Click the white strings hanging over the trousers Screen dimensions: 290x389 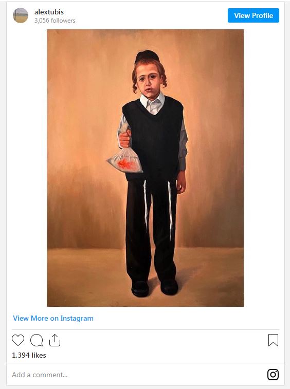coord(158,210)
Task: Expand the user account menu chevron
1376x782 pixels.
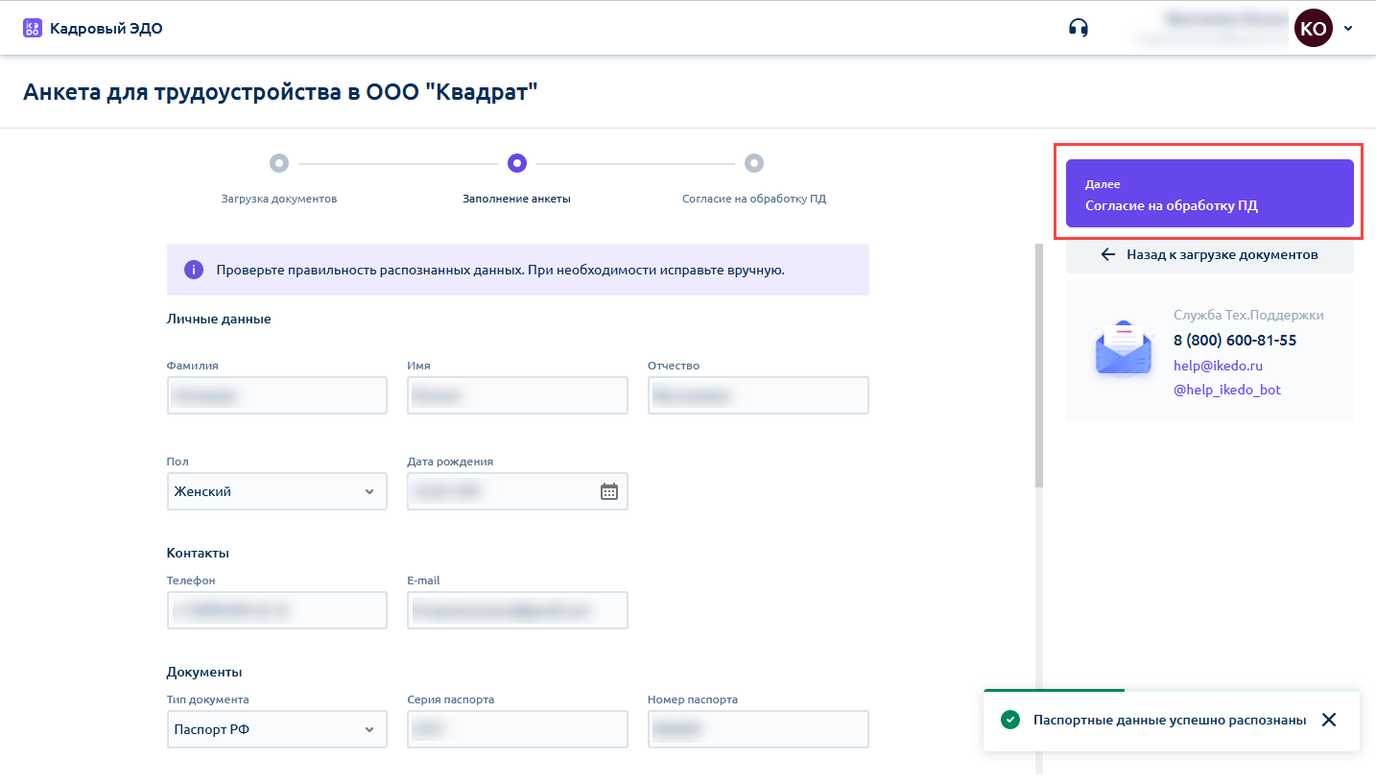Action: click(1348, 29)
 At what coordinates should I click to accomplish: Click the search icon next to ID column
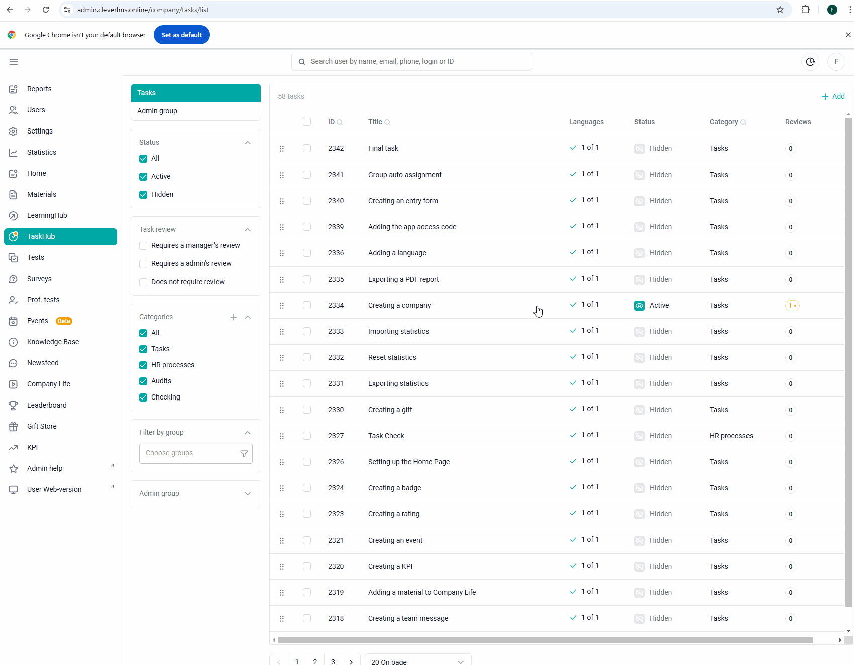point(340,122)
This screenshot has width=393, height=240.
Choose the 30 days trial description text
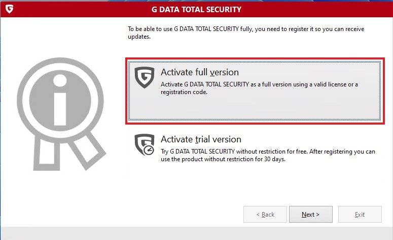(267, 155)
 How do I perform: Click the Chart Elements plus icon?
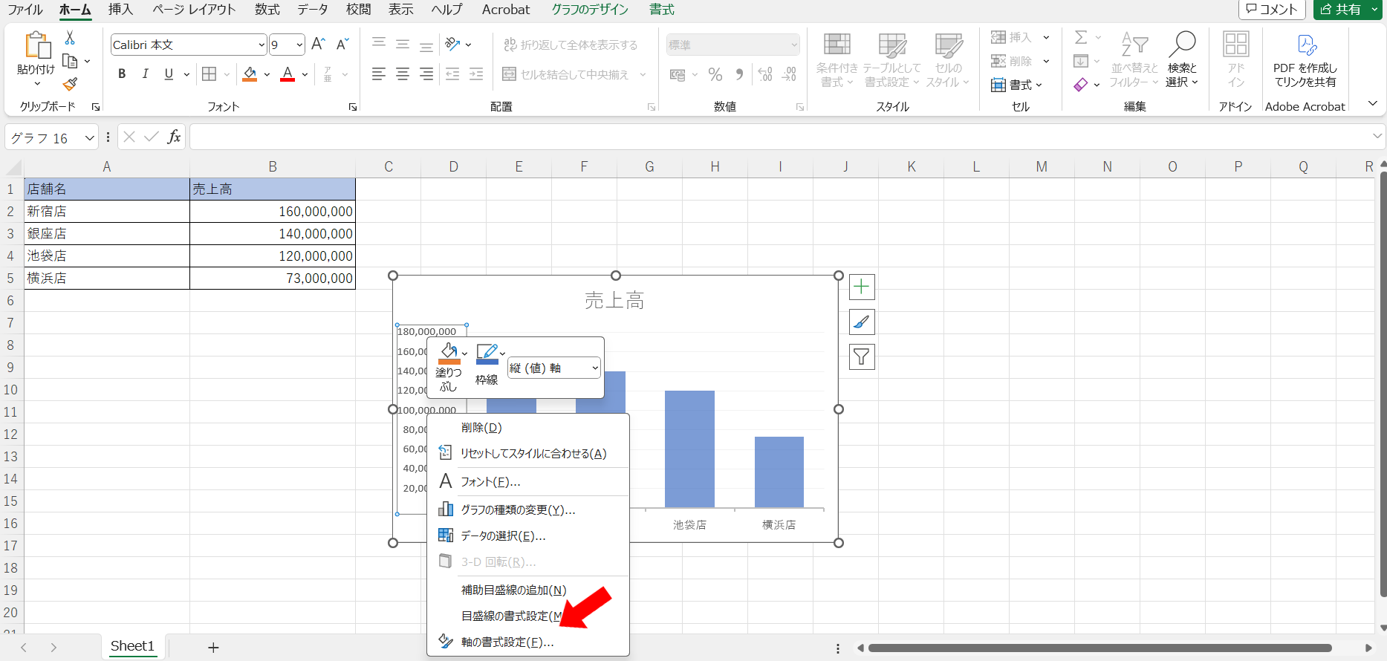tap(861, 287)
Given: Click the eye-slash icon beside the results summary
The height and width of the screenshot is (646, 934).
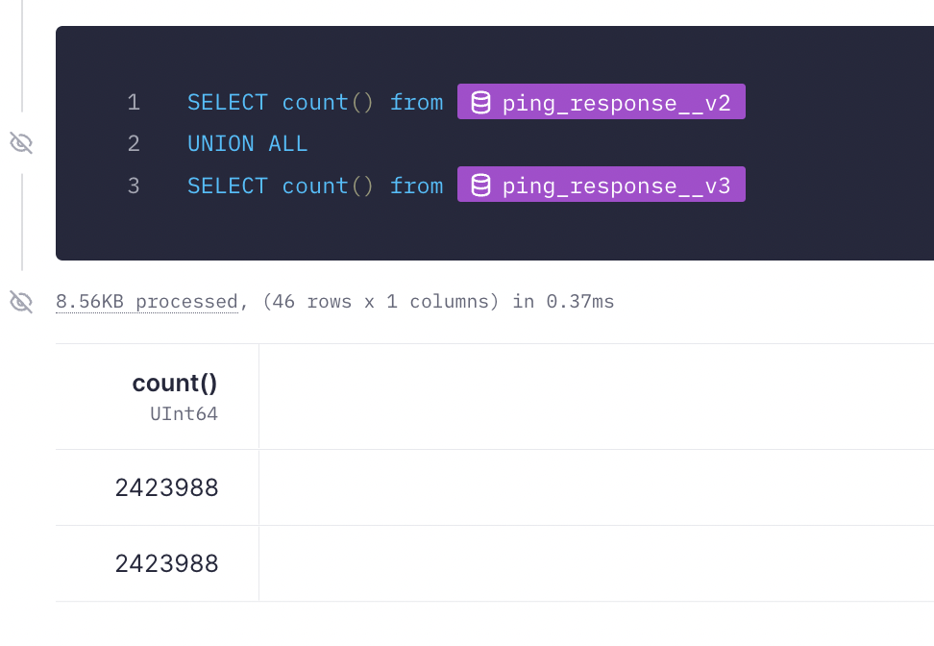Looking at the screenshot, I should [21, 301].
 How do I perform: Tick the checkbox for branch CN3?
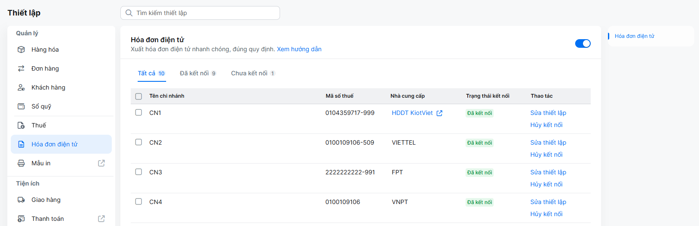(139, 172)
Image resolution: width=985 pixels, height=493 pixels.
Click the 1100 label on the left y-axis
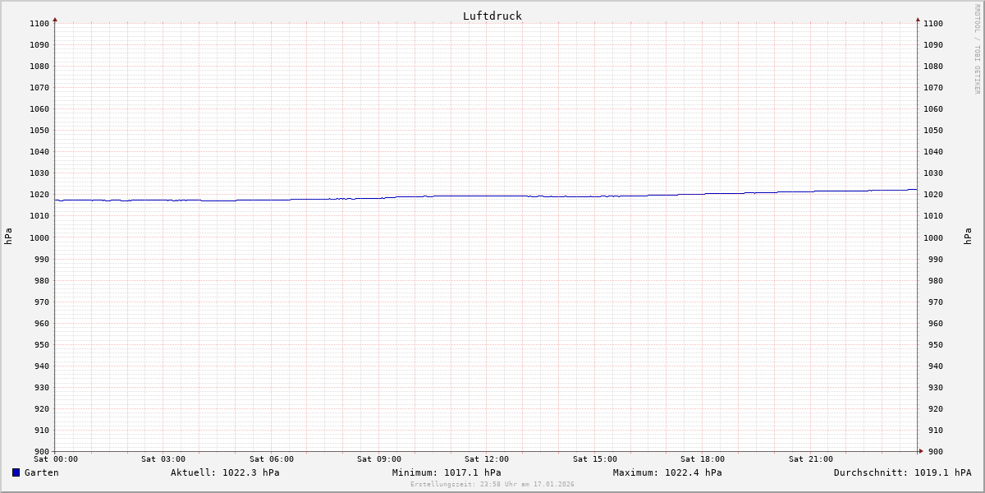[x=39, y=23]
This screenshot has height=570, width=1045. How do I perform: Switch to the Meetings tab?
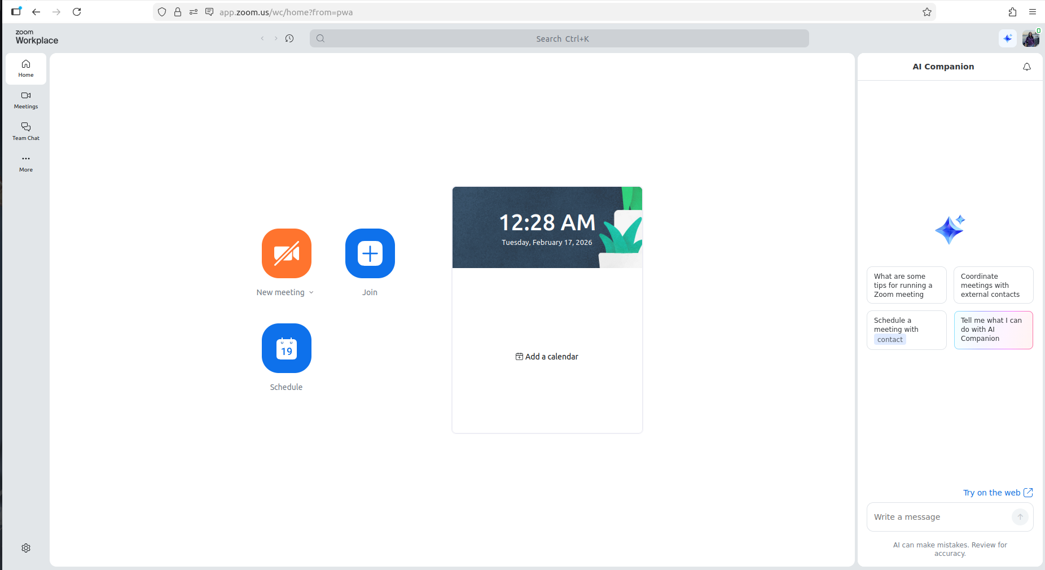click(26, 99)
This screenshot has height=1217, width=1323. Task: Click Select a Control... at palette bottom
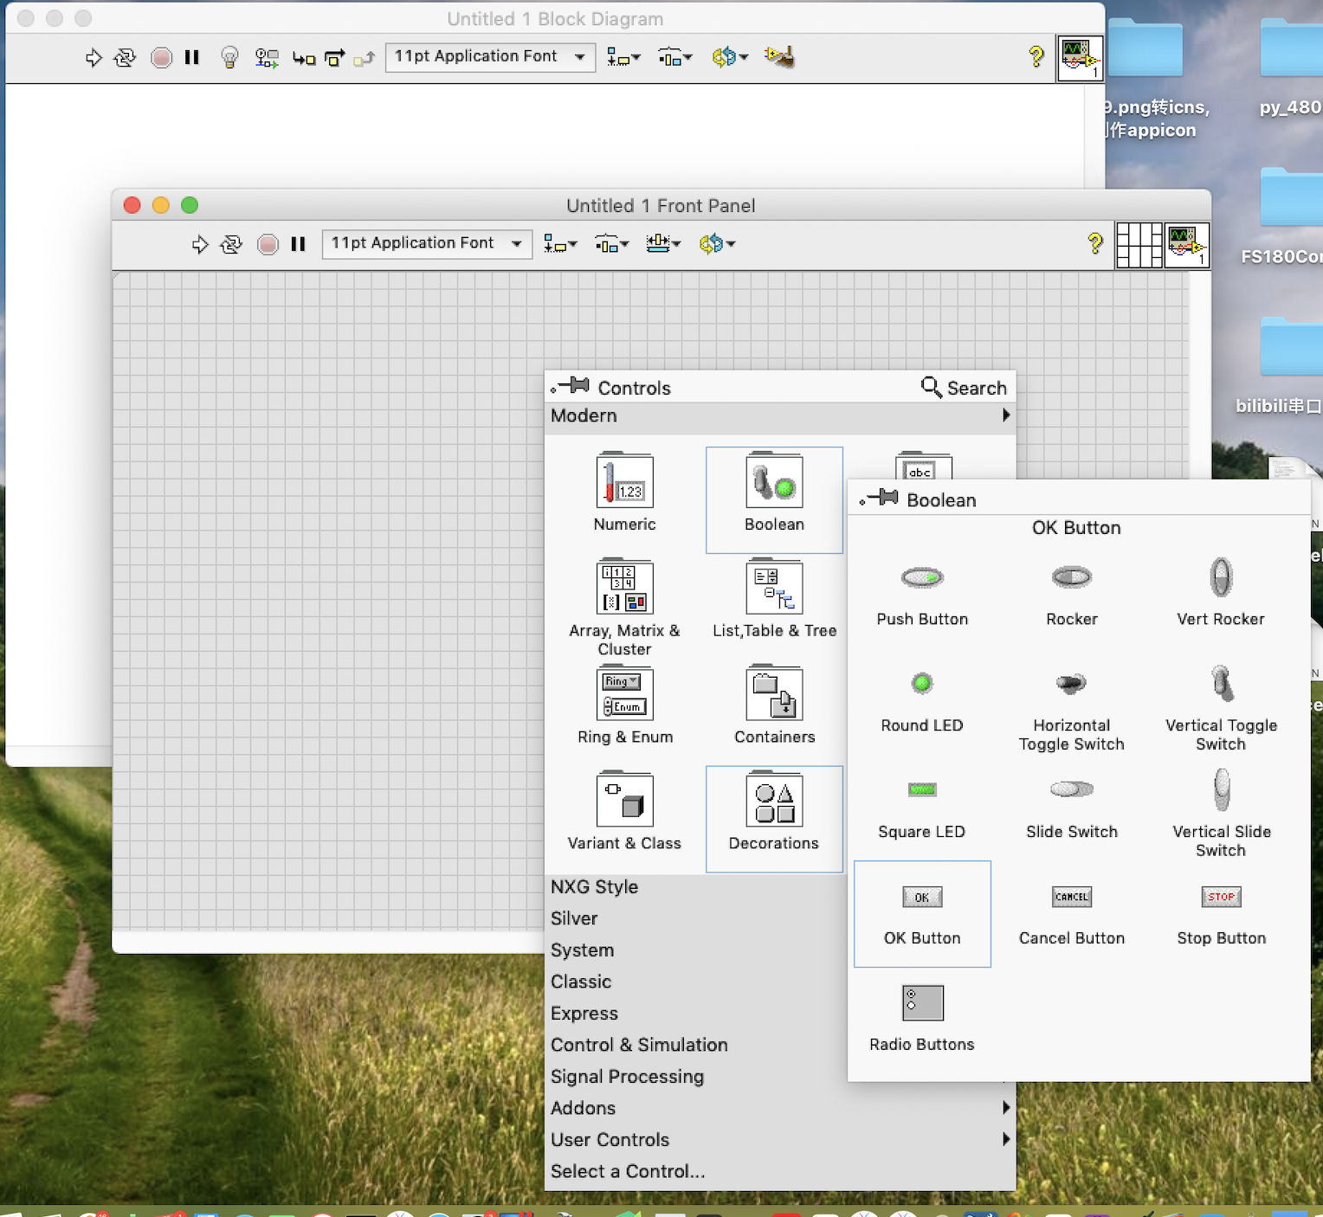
---*---
## AIM OF THE EXERCISE
Please set down exactly the lines from the one holding "How do I perform: Tick" through the last line of the entries, both ends included, and skip pictures.

## OUTPUT FOR THIS TASK
 How do I perform: Tick the checkbox for branch CN3?
(139, 172)
Image resolution: width=985 pixels, height=493 pixels.
Click the 1100 label on the left y-axis
[x=39, y=23]
This screenshot has height=570, width=1045. How do I perform: Switch to the Meetings tab?
click(26, 99)
This screenshot has height=1217, width=1323. Task: Click Select a Control... at palette bottom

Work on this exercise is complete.